Inhaltsverzeichnis

Vorbemerkung der Autorin

I.   Problemstellung

II.  Wege in die Fuggerei

III. Die äußere Form der Bittbriefe

IV. Wege ins Abseits

V.   Wege aus dem Abseits

VI.  Resümee

Anhang

Quellenverzeichnis

Literaturverzeichnis

Anmerkungen

Abbildungsverzeichnis

Register

Abstract

Abstrakt

Zur Autorin

Vorbemerkung der Autorin

Das Projekt »Armut in Stadt und Land vom Ende des Alten Reiches bis zum Ersten Weltkrieg. Kommunale und private Armenfürsorge und Überlebensstrategien armer Leute in der Augsburger Fuggerei und in Dörfern Mittelschwabens«, in dessen Rahmen die vorliegende Arbeit entstand, wird seit 2011 von der Fritz-Thyssen-Stiftung für Wissenschaftsförderung unterstützt, wofür ich mich sehr bedanke. Nicht weniger ist den Fürstlich und Gräflich Fuggerschen Stiftungen für die Beförderung des Gesamtprojektes wie auch für die Ausrichtung der Tagung »Prekariat im 19. Jahrhundert – Armenfürsorge und Alltagsbewältigung in Stadt und Land« (20.–21. September 2012) zu danken.

Anke Sczesny

I. Problemstellung

Armut hat viele Gesichter, sie ist ein Phänomen, deren Ursachen sich über die Jahrhunderte zwar strukturell verändert haben mögen, die jedoch immer eines bedeuten: Mangel an ökonomischen, sozialen und kulturellen Ressourcen. Armut ist ferner relativ, wenn Regionen, Jahrhunderte oder gesellschaftlich definierte Armutskriterien verglichen werden. Und Armut ist subjektiv, je nach Lebensstandard und je nach Aufstiegsmöglichkeiten und Abstiegsrisiken1.

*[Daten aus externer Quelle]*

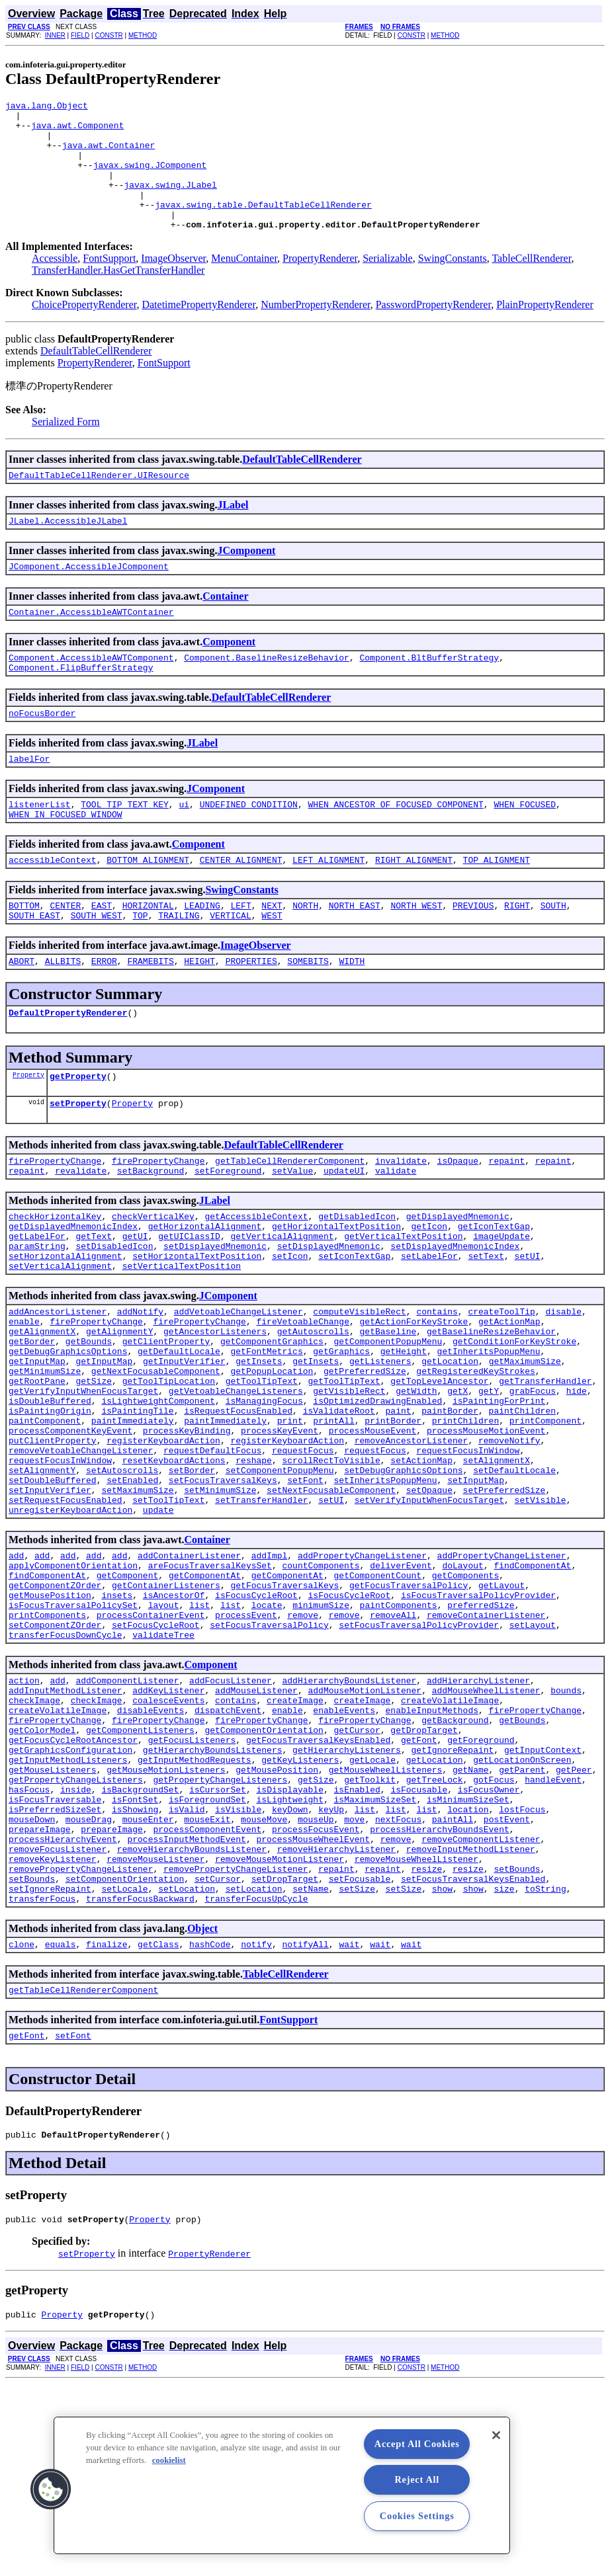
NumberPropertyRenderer (315, 330)
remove (302, 1745)
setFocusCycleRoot (156, 1757)
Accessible (54, 284)
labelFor (29, 800)
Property (28, 1132)
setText (486, 1329)
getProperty (78, 1133)
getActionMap (509, 1400)
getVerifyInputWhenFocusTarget (83, 1484)
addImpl (269, 1674)
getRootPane (37, 1472)
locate (267, 1734)
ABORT (21, 1014)
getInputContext (543, 1900)
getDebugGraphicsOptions (68, 1436)
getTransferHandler (545, 1472)
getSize (93, 1472)
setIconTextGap (354, 1329)
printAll (333, 1519)
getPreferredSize (365, 1460)
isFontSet (135, 1960)
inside (75, 1948)
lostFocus (522, 1972)
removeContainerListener (486, 1745)
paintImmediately (132, 1519)
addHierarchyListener (478, 1817)
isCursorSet (217, 1948)
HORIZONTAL (148, 955)
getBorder (32, 1424)
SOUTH (553, 955)
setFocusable (360, 2055)
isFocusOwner (489, 1948)
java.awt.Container (108, 155)
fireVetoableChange (302, 1400)
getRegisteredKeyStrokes (475, 1460)
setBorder (192, 1579)
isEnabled (357, 1948)
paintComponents (398, 1734)
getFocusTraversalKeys (284, 1710)
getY (488, 1484)
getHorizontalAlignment (205, 1293)
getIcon (429, 1293)
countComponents (320, 1686)
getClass (158, 2126)
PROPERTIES (251, 1014)
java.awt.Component (77, 131)
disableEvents (150, 1853)
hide (576, 1484)
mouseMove (264, 1984)
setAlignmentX (496, 1567)
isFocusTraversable (55, 1960)
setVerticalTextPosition (181, 1341)
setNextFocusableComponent (331, 1603)
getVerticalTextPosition (403, 1305)
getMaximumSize (525, 1448)
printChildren (465, 1519)
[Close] (496, 2435)
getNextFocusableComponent (155, 1460)
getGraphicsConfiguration (70, 1900)
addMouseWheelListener (486, 1829)
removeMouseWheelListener (416, 2031)
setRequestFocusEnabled (65, 1615)
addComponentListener (127, 1817)
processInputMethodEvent (186, 2007)
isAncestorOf (174, 1722)
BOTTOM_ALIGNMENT (148, 907)
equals (60, 2126)
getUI (135, 1305)
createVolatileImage (450, 1841)
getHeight (403, 1436)
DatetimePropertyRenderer (198, 330)
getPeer (574, 1924)
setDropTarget (284, 2055)
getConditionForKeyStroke (514, 1424)
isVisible (238, 1972)
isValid (187, 1972)
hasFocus (29, 1948)
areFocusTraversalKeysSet (210, 1686)
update (158, 1626)
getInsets (259, 1448)
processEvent (246, 1745)
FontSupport (109, 284)
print (290, 1519)
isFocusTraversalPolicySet (73, 1734)
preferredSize (480, 1734)
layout (163, 1734)
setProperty (78, 1162)
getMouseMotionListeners (166, 1924)
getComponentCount (377, 1698)
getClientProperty (166, 1424)
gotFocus (493, 1936)
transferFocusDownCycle (65, 1769)
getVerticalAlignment (281, 1305)
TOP (140, 967)
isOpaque (457, 1222)
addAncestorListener (58, 1388)
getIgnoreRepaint (452, 1900)
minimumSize (320, 1734)
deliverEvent (401, 1686)
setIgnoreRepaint (50, 2067)
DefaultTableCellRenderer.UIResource (99, 502)
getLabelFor (37, 1305)
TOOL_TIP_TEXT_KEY (125, 848)
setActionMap (421, 1567)
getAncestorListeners (215, 1412)
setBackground (150, 1234)
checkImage (34, 1841)
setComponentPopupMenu (280, 1579)
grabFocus (532, 1484)
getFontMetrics (266, 1436)
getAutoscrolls (313, 1412)
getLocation (449, 1448)
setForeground (228, 1234)
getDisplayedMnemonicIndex (73, 1293)
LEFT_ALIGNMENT (328, 907)
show (442, 2067)
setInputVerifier (50, 1603)
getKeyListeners (300, 1912)
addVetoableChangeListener (238, 1388)
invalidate (401, 1222)
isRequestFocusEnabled (238, 1507)
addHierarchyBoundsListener (349, 1817)
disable (563, 1388)
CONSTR (109, 35)
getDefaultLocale (179, 1436)
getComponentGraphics (272, 1424)
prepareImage (40, 1995)
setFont (305, 1591)
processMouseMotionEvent (486, 1531)
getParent (522, 1924)
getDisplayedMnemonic (457, 1281)
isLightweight (289, 1960)
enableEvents (344, 1853)
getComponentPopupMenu (387, 1424)
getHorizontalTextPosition (336, 1293)
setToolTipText (168, 1615)
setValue (292, 1234)
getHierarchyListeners (346, 1900)
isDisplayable (289, 1948)
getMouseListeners (53, 1924)
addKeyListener (168, 1829)
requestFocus (303, 1555)
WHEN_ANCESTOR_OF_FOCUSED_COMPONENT (395, 848)
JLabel (232, 532)
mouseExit (207, 1984)
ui (184, 848)
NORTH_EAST (354, 955)
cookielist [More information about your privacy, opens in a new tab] (169, 2460)
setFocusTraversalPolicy (269, 1757)
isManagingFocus (264, 1496)
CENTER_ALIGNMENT (241, 907)
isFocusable (418, 1948)
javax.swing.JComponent (150, 178)
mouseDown (32, 1984)
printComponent (545, 1519)
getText (93, 1305)
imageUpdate (501, 1305)
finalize (106, 2126)
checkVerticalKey (153, 1281)
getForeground (480, 1888)
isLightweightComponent (158, 1496)
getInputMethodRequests (194, 1912)
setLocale (124, 2067)
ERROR (104, 1014)
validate (395, 1234)
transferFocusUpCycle (256, 2079)
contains (436, 1388)
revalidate (81, 1234)
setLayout (532, 1757)
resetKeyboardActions (174, 1567)
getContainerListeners (166, 1710)
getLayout (501, 1710)
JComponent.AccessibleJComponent (89, 598)
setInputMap (475, 1591)
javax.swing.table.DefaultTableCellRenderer (263, 226)
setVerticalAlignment (60, 1341)
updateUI (344, 1234)
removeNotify (509, 1543)
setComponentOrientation (124, 2055)
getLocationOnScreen (522, 1912)
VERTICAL (230, 967)
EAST (101, 955)
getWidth (416, 1484)
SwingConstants (452, 284)
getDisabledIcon (357, 1281)
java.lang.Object (46, 107)
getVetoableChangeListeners (236, 1484)
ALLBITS (63, 1014)
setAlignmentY (42, 1579)
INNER (55, 35)
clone (21, 2126)
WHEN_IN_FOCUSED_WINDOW (65, 859)
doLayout (462, 1686)
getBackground (454, 1865)
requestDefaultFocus (212, 1555)
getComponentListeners (140, 1876)
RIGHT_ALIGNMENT (414, 907)
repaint (506, 1222)
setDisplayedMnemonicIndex (454, 1317)
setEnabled (132, 1591)
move (354, 1984)
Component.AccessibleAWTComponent (91, 693)
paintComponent (45, 1519)
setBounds (517, 2043)
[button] (51, 2489)
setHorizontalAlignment (65, 1329)
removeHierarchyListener (336, 2019)
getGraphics (341, 1436)
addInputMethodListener (65, 1829)
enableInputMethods (431, 1853)
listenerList (40, 848)
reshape (254, 1567)
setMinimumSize (220, 1603)
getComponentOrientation (263, 1876)
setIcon (290, 1329)
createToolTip (501, 1388)
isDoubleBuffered (50, 1496)
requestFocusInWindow (467, 1555)
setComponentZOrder (55, 1757)
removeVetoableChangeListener (81, 1555)
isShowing (135, 1972)
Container (225, 627)
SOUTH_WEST (96, 967)
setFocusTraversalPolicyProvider (419, 1757)
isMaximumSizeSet (374, 1960)
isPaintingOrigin (50, 1507)
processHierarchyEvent (63, 2007)
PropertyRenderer (320, 284)
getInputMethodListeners (68, 1912)
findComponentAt (532, 1686)
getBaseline (387, 1412)
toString (545, 2067)
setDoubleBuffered (53, 1591)
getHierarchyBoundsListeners (213, 1900)
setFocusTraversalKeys (223, 1591)
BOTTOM (24, 955)
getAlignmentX (42, 1412)
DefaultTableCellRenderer (96, 376)
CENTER (65, 955)
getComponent (128, 1698)
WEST (271, 967)
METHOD (142, 35)
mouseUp (316, 1984)
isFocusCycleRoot (256, 1722)
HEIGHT (199, 1014)
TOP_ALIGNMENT (496, 907)
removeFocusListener (58, 2019)
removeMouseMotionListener (279, 2031)
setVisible (540, 1615)
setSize (357, 2067)
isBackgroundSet (140, 1948)
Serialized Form (66, 447)
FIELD (80, 35)
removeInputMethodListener (470, 2019)
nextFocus (398, 1984)
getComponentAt (205, 1698)
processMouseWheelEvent (313, 2007)
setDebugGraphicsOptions (403, 1579)
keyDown (290, 1972)
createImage (295, 1841)
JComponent (246, 580)
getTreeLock (434, 1936)
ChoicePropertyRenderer (84, 330)
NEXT (271, 955)
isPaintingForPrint (499, 1496)
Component (228, 675)
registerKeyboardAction (163, 1543)
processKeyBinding (187, 1531)
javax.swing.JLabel (170, 202)
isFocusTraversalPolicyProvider (478, 1722)
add (16, 1674)
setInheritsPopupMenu (385, 1591)
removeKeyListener (53, 2031)
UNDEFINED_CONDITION (249, 848)
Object (202, 2108)
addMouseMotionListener (364, 1829)
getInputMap (37, 1448)
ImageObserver (173, 284)
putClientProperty (53, 1543)
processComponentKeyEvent (70, 1531)
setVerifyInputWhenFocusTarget (429, 1615)
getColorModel (42, 1876)
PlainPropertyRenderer (544, 330)
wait (349, 2126)
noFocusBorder (42, 752)
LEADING (202, 955)
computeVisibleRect (359, 1388)
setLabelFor (429, 1329)
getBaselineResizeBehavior (491, 1412)
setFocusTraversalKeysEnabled (473, 2055)
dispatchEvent (228, 1853)
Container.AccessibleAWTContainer (91, 645)
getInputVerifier (184, 1448)
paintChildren (522, 1507)
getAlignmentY (119, 1412)
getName (471, 1924)
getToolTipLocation (168, 1472)
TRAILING (178, 967)
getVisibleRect (349, 1484)
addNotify (140, 1388)
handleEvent (553, 1936)
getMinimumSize (45, 1460)
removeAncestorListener (411, 1543)
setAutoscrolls (122, 1579)
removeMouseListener (155, 2031)
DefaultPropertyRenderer (68, 1068)
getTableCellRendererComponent (290, 1222)
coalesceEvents (168, 1841)
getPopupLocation (271, 1460)
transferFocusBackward (140, 2079)
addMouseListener (256, 1829)
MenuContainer (244, 284)
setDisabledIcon (114, 1317)
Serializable (388, 284)
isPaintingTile (137, 1507)
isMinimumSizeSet (468, 1960)
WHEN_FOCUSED (525, 848)
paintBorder (449, 1507)
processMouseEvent (373, 1531)
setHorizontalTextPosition (196, 1329)
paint (398, 1507)
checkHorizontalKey (55, 1281)
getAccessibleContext (256, 1281)
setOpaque (429, 1603)
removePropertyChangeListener (81, 2043)
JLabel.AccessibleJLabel (68, 550)
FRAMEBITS (150, 1014)
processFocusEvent (316, 1995)
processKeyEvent (279, 1531)
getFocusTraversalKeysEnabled (318, 1888)
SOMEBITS (307, 1014)
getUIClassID (189, 1305)
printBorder (393, 1519)
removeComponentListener (480, 2007)
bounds (566, 1829)
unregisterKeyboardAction (70, 1626)
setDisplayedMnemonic (215, 1317)
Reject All (416, 2479)
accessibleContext (53, 907)
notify (256, 2126)
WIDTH (352, 1014)
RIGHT (517, 955)
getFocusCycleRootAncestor (73, 1888)
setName (310, 2067)
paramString (37, 1317)
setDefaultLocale (514, 1579)
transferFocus (42, 2079)
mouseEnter (148, 1984)
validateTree (163, 1769)
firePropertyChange (55, 1222)
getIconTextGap (494, 1293)
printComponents (47, 1745)
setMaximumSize (137, 1603)
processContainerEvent (151, 1745)
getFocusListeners (192, 1888)
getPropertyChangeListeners (76, 1936)
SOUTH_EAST (34, 967)
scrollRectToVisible (331, 1567)
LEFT (241, 955)
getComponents (465, 1698)
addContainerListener (189, 1674)
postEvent (507, 1984)
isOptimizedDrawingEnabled (377, 1496)
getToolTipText (262, 1472)
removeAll (393, 1745)
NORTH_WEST (416, 955)
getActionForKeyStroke (413, 1400)
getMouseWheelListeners (386, 1924)
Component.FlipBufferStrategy (81, 705)
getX (457, 1484)
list (199, 1734)
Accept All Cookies (417, 2443)
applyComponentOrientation (73, 1686)
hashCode (209, 2126)
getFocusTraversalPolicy (408, 1710)
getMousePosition (50, 1722)
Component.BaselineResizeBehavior (266, 693)
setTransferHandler (261, 1615)
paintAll (452, 1984)
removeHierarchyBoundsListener (192, 2019)
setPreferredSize (503, 1603)
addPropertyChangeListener (362, 1674)
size (504, 2067)
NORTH (305, 955)
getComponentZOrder (55, 1710)
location (467, 1972)
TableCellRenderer (531, 284)
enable (24, 1400)
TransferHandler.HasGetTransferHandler (118, 296)
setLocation (186, 2067)
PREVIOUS (473, 955)
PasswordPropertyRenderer (433, 330)
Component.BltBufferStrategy (429, 693)
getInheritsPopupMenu (488, 1436)
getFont (419, 1888)
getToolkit (370, 1936)
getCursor (356, 1876)
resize (426, 2043)
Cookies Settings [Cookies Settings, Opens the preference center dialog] (417, 2516)
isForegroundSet (207, 1960)
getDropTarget (423, 1876)
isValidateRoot (339, 1507)
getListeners (380, 1448)
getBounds (88, 1424)
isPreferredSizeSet (55, 1972)
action (24, 1817)
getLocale (372, 1912)
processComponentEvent (207, 1995)
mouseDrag (88, 1984)
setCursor (218, 2055)
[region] (282, 2485)
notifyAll (306, 2126)
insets (116, 1722)
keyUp (331, 1972)
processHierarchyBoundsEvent (439, 1995)
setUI (528, 1329)
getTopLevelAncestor (439, 1472)
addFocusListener (230, 1817)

Hatte Armut in der vorindustriellen Zeit ihre Ursachen in Krisen des ›Alten Typs‹, die aus Seuchen, Missernten und Hungersnöten erwuchsen, so war sie seit der Industrialisierung in Krisen des ›Neuen Typs‹ verankert, die sich aus kapitalbestimmten konjunkturellen Schwankungen ableiteten.2 Während also in der Vormoderne Armut mit Besitzlosigkeit verknüpft war, generierten seit dem 19. Jahrhundert wirtschaftliche Auf- und Abwärtsbewegungen Armut und Arbeit(-slosigkeit). Im Zuge dieses strukturellen Wandels von Armut veränderte sich auch die Armenfürsorge, die zunächst von kirchlicher und privater Seite getragen war, seit dem 16. Jahrhundert aber auch zunehmend den ›Staat‹ mit einbezog, der durch Policeyund Bettelordnungen versuchte, der zunehmenden Zahl an Bedürftigen3 Herr zu werden4. Im 19. Jahrhundert, geprägt durch Bevölkerungswachstum und Massenverelendung, wurden infolge der Sozialgesetzgebung Ende der 1860er Jahre und der Liberalisierung der Ansässigmachung – also des Wechsels von der Unterstützung durch die Heimatgemeinde hin zur Unterstützung durch die Wohngemeinde – die Fürsorgeaufgaben den Kommunen übertragen. Eine einheitliche Regelung auf Reichsebene erfolgte erst 19245.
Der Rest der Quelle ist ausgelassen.